"Amigo" americano (III)
Angola já é Angola há 50 anos, com guerras e muitos problemas ainda aqui está, e não foi "inventada" na passada segunda-feira
É indiscutível que a visita de Joe Biden, mesmo em final de mandato, é muito importante para o País. Além de representar uma maior ligação daquela que é ainda a maior economia do mundo a Angola, colocou-nos nas primeiras páginas e nos horários nobres dos maiores meios de comunicação em todo o mundo, e mesmo os mais cépticos terão pensado "se o homem lá vai, é porque está a acontecer alguma coisa naquele País". Penso mesmo que esta exposição mediática terá impacto a curto e médio prazo na nossa necessidade de captação de investimento externo, assim o País saiba aproveitar as oportunidades que naturalmente surgirão.
Não vale a pena pensar que agora é ficar sentado com a mão estendida, mas antes, que mais do que nunca, é preciso melhorar o ambiente de negócios, resolver a questão da lei das terras, acabar com as complicações administrativas dos nossos serviços oficiais, penalizar exemplarmente a "corrupção oportunista" que germina nas instituições públicas e que afasta os investidores e, fundamentalmente, ter uma postura menos arrogante e mais inclusiva com aqueles que querem investir.
Se, por um lado, há que afastar o cenário dos mais pessimistas que dizem "agora vem o Trump e rasga os contratos", porque objectivamente os Estados Unidos não funcionam assim e quem cá esteve foi o Presidente do EUA e não apenas o Joe Biden, por outro, também é necessário acabar com essa onda quase histérica de alguns, que agora os nossos problemas acabaram e que os americanos é que vão definir o nosso futuro. Angola já é Angola há 50 anos, com guerras e muitos problemas ainda aqui está, e não foi "inventada" na passada segunda-feira.
Felizmente, parece-me que os nossos governantes não são tão ingénuos como os comentadores dos órgãos públicos, e também não acreditam que agora somos todos irmãos, e que os americanos fizeram esta aproximação porque gostam de nós ou porque acham que somos os africanos mais iluminados. Fazem isto porque precisam dos minerais estratégicos da nossa zona, porque com o afastamento da África do Sul precisam de um parceiro estratégico na região e nunca conseguiram isso na RDC. Porque nos querem vender a sua produção industrial, tecnológica e militar, porque para manterem uma posição de liderança mundial precisam de uma posição estratégica em África e nós podemos ser a porta.

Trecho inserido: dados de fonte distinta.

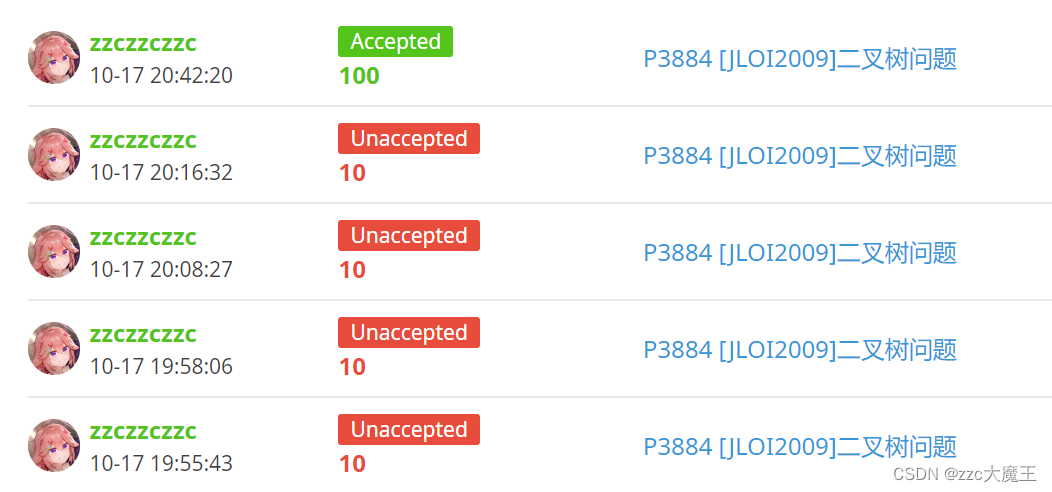Screen dimensions: 1052x492
Task: Open zzczzczzc username in the 20:08:27 row
Action: coord(143,238)
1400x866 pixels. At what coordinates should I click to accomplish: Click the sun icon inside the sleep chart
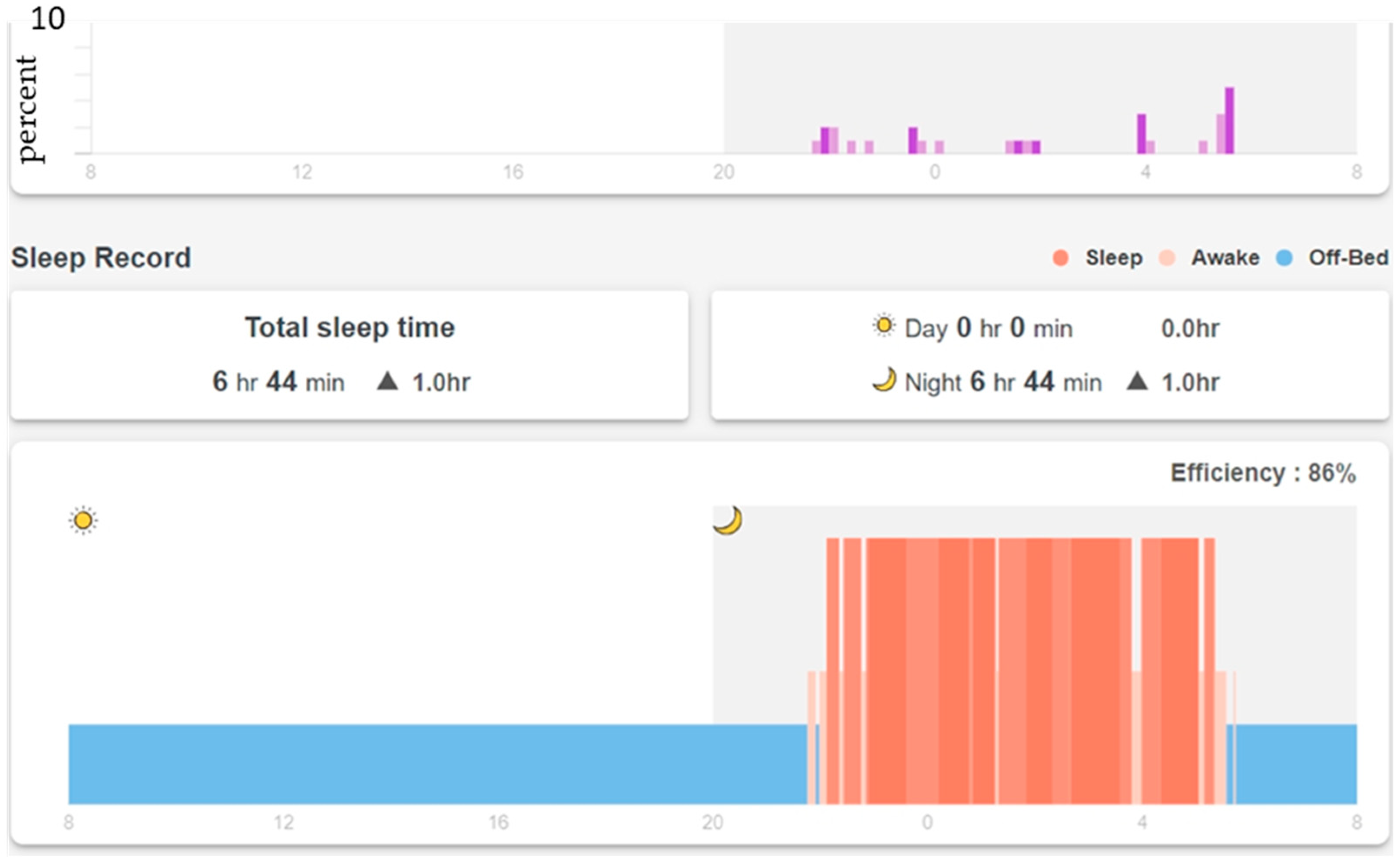click(83, 521)
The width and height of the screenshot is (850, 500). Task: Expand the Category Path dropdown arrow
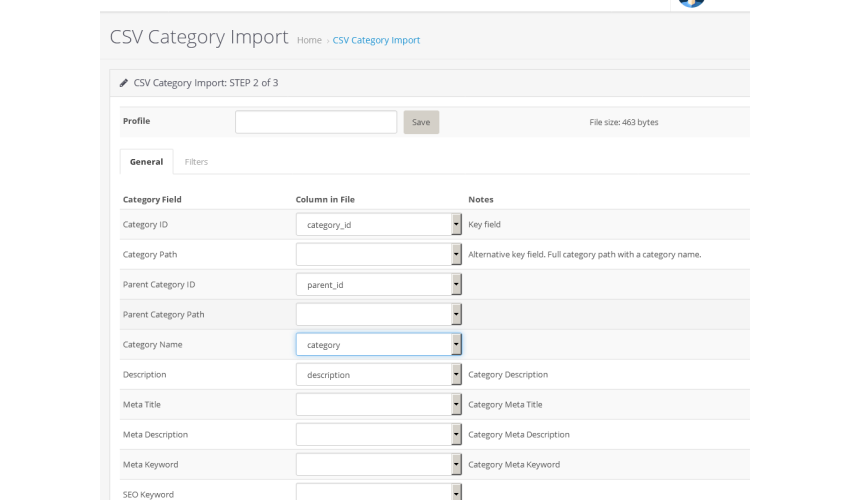pos(456,254)
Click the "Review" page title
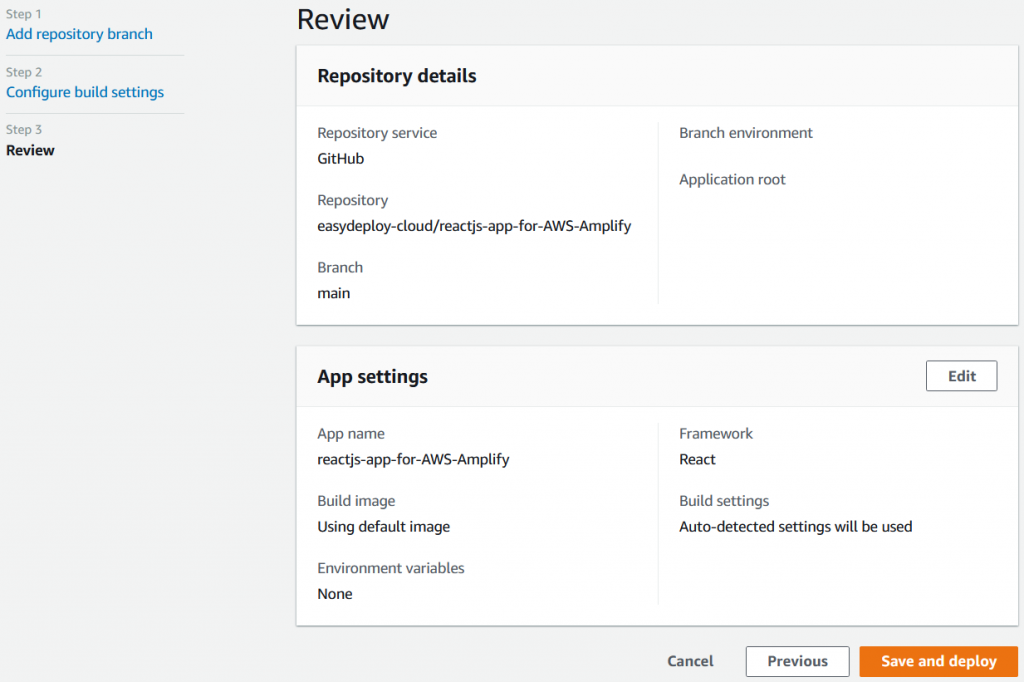The width and height of the screenshot is (1024, 682). coord(343,19)
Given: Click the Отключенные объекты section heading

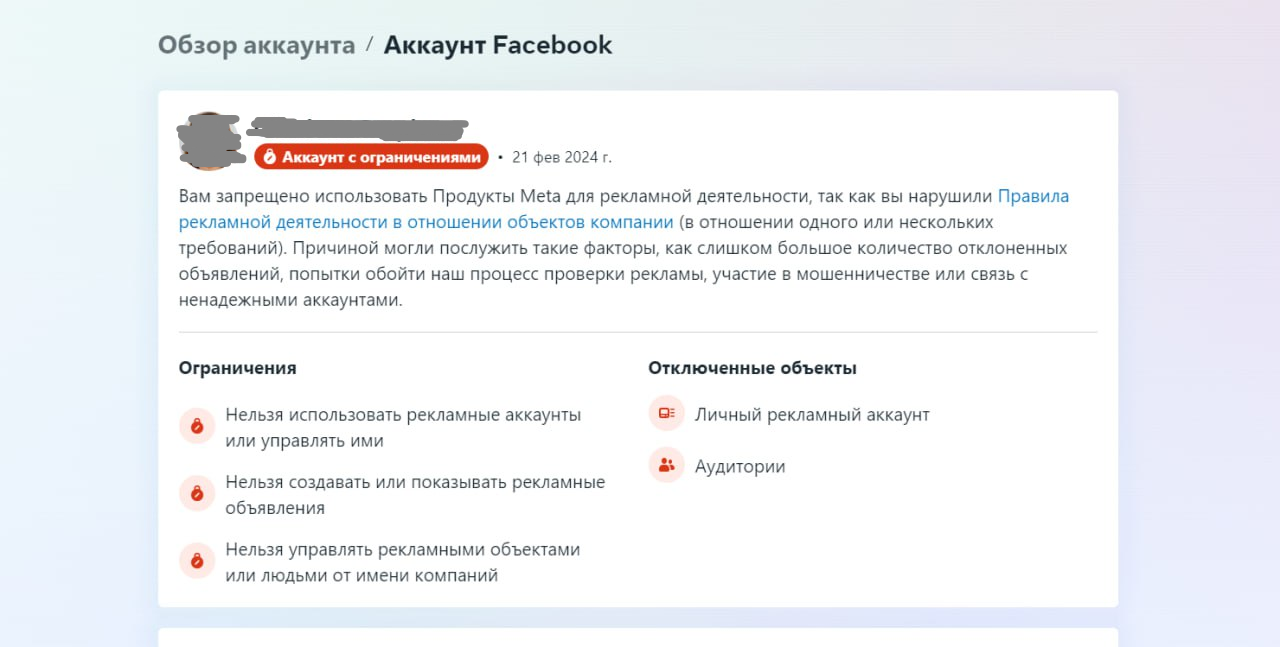Looking at the screenshot, I should (x=752, y=367).
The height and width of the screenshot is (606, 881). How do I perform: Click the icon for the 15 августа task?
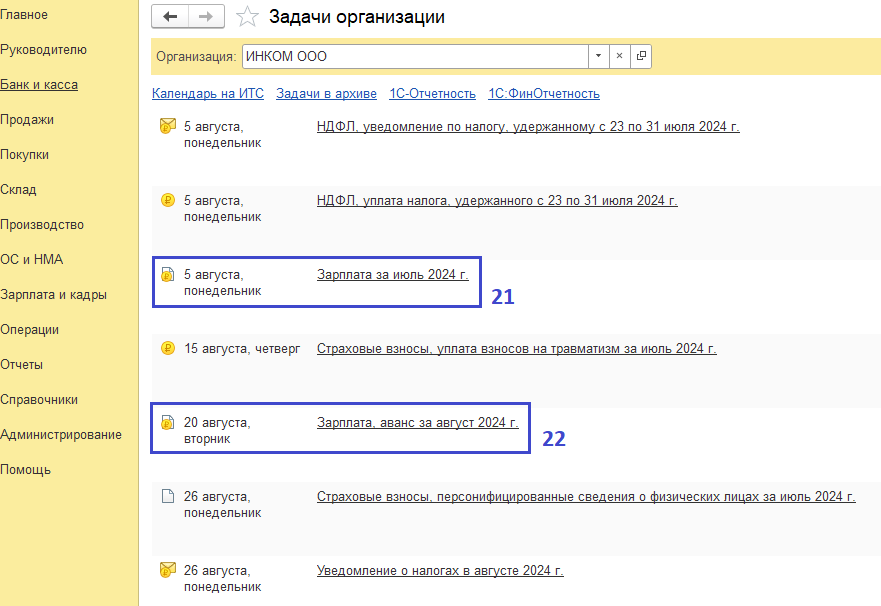click(167, 348)

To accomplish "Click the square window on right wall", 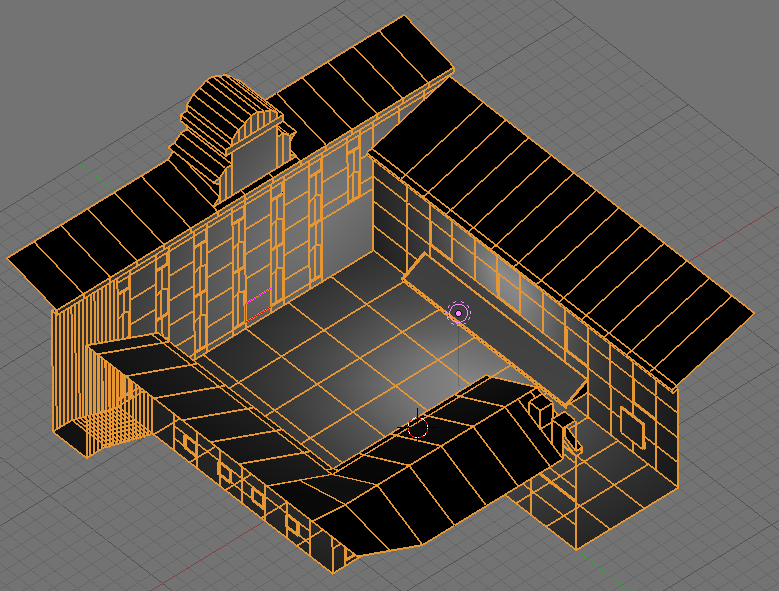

Acrescentar que a forma como foi gerida a presença de Joe Biden em Luanda, com uma tolerância de ponto de dois dias, o trânsito cortado durante horas, o "empurrar" da população para os bairros, para dentro das suas casas, foi no mínimo, catastrófica. Até porque foi tudo feito muito à pressa, imposto de forma abrupta, o que acabou por gerar uma onda de críticas da população sobre um facto que era bom para o País. E claro que teve custos para a nossa economia, porque já não estamos na fase de ficar em casa é que é bom, até porque a maioria dos cidadãos de Luanda precisa da sua actividade diária para sobreviver.
Mas esse facto guardamos para nós, até porque uma parte importante dos jornalistas estrangeiros que veio com o Joe Biden ficou a pensar que nós somos poucos, ordeiros, sem problemas de trânsito, que viver em Luanda é excelente, o que também não é mau para a nossa imagem como País. Como se pintaram os lancis e as estradas, trocou-se os contentores do lixo, "escondeu-se" os arrumadores, os pedintes e crianças de rua, a cidade esteve objectivamente arrumada e bonita durante três dias.
Este terá sido o primeiro ganho, mas agora temos de olhar para a frente. Como rentabilizar esta exposição mediática, como a transformar em mais valias para todos, que passos devemos dar para transformar, nem que seja um pouco, aquilo que verdadeiramente está mal na nossa forma de organização social e económica.